When I found out that Nqobile's very attractive hairstyle had taken only two hours to braid and had cost her only fifty bucks, and that this was the norm in Swaziland, I started scheming about bringing Swazi hairstylists to Cape Town for intensive weekend sessions, with wealthy clients (such as politicians' wives) all lined up, and public demonstrations of the stylists' superior craft, and plenty of pre-event advertising and hype. In Cape Town, you have to really shop around before you will find a braiding hairdresser who has that type of styling creativity and flair, and who can do a neat and durable job; and you'll be lucky if she can manage to complete it over two three-hour sessions. I started making sums to figure out how much people would have to pay per head in order for the stylists and the middlemen to make their money, what with the travel and accommodation and all the rest of it... but I fell asleep and had to focus on other things the next day.
Back
On the way back from Mhlume to Manzini, Sabelo pointed out his homestead to me. He goes there on every weekend that he is not required to drive somewhere for his job, and runs his own small business supplying eggs to his local community. He has several enclosures and he buys in the layers, and when they become unproductive, he sells them off for slaughter and gets in new ones.

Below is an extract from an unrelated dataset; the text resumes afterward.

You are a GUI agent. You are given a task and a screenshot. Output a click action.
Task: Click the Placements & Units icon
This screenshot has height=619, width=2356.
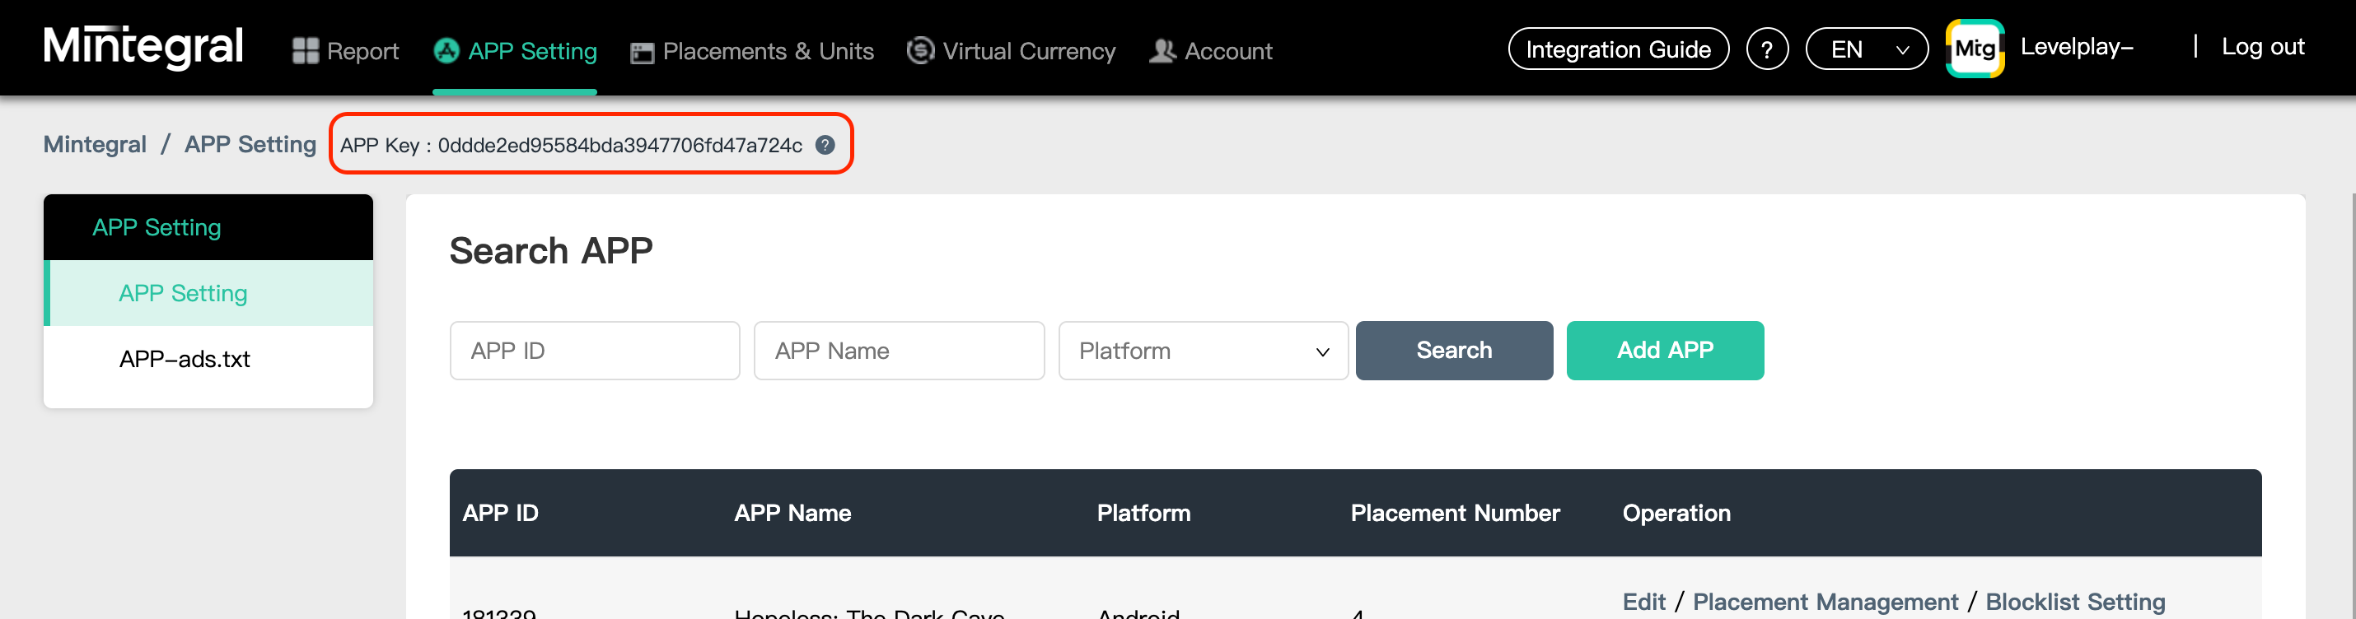642,52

I liked working with the group at the RSSC; they were well-motivated, intelligent people, and I got very good formal feedback from all twenty of them, which I was able to pass it on to the Training Manager immediately, so I hope to be invited back to present further training there in the future. If I do go back again, I will make some plan to get a local SIM card and some form of Internet access. It was weird not to go to bed with what de Waal Steyn refers to as a "modern teddybear": a cell-phone from which to send messages to close friends at odd hours in the darkness!
My second course for Parliament has been cancelled or postponed, so I only have two more courses and StarCamp for which I need to prepare before going off for a week of holiday at the river with Mikhailo, Harry and Sam (and hopefully also Shupikai, a brilliant woman whom I met when I was teaching Project Management at the Southern Africa Trust in mid-November). I'm expecting plenty of late night campfire conversations, so I don't think I may not be able to spend quite so much time with my teddybear.